§ Reading text:
┌──

HPC (compute) Node
The HPC node (also known as Compute Node) is a machine deployed for HPC jobs. They are ephemeral nodes unless provisioned behind an alwayson
queue.
Bootstrap Code:¶
user_data.sh¶
Important
User Data is limited to 16kb
size. It's not recommended to change the content of this file.
This is the default EC2 User Data generated at instance launch via /apps/soca/CLUSTER_ID/cluster_manager/orchestrator/cloudformation_builder.py
and is located inside the /apps/soca/CLUSTER_ID/cluster_node_bootstrap/compute_node/
folder.
This script only prepare the machine by installing/upgrading awscli
and performing some filesystem operations.
setup.sh¶
This file is responsible for the main setup phase of your node. Template is located on /apps/soca/CLUSTER_ID/cluster_node_boostrap/compute_node
.
This file can be updated post-SOCA deployment.
setup_post_reboot.sh¶
This file is responsible for the main setup phase and is executed after the first reboot triggered by setup.sh
. Template is located on /apps/soca/CLUSTER_ID/cluster_node_boostrap/compute_node
.
This file can be updated post-SOCA deployment.
setup_user_customization.sh¶
This file is the perfect place if you want to add your own set of configuration while not touching the existing node bootstrap sequence.

└──

§ Directive a: Reproduce the compute node text from "This is the" to "some filesystem operations.".
The rows that come next are separate from the compute node text.

§ Entries:
┌──

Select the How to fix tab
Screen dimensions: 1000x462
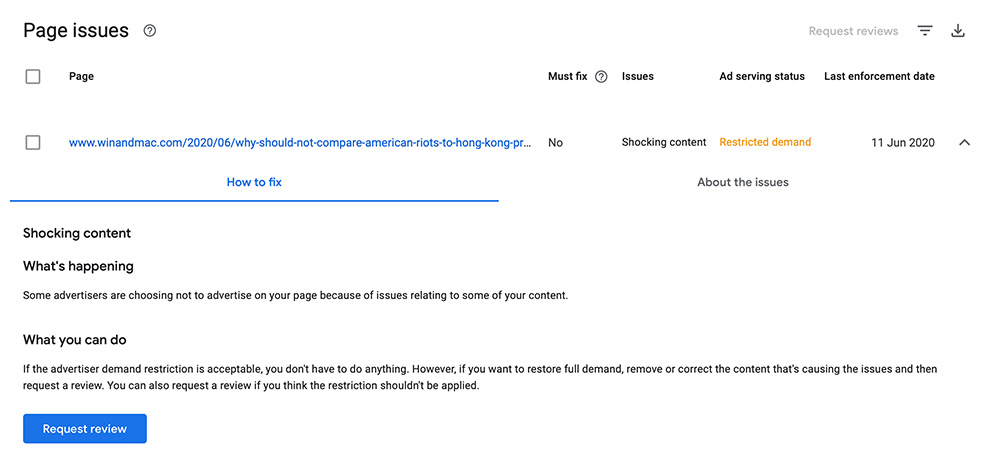click(x=254, y=182)
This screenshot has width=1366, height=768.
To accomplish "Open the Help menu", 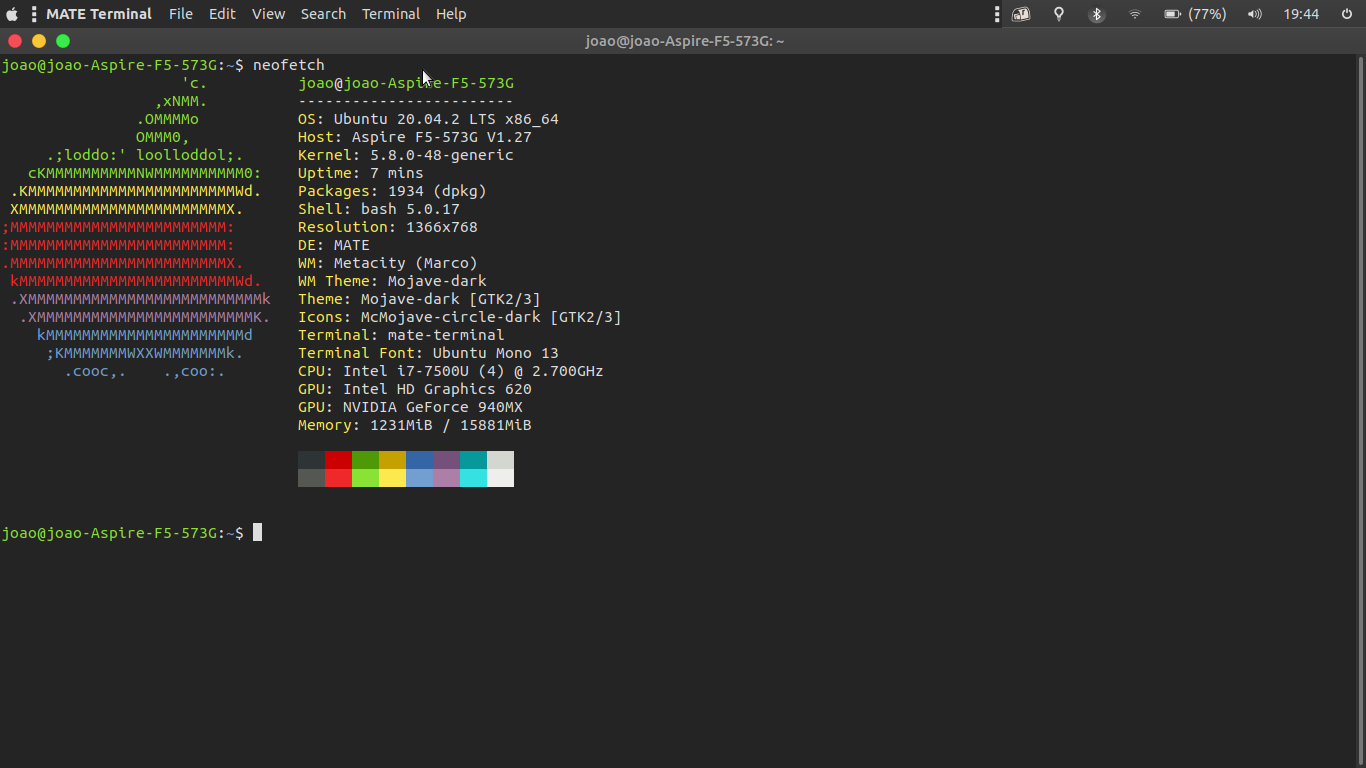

└──

§ Directive b: Render the rows given after the compute node text as a numbered list, omitting blank lines and leaving the pictures out of the answer.

§ Worked solution a:
This is the default EC2 User Data generated at instance launch via /apps/soca/CLUSTER_ID/cluster_manager/orchestrator/cloudformation_builder.py
and is located inside the /apps/soca/CLUSTER_ID/cluster_node_bootstrap/compute_node/
folder.
This script only prepare the machine by installing/upgrading awscli
and performing some filesystem operations.

§ Worked solution b:
1. Select the How to fix tab
2. Screen dimensions: 1000x462
3. click(x=254, y=182)
4. This screenshot has width=1366, height=768.
5. To accomplish "Open the Help menu", 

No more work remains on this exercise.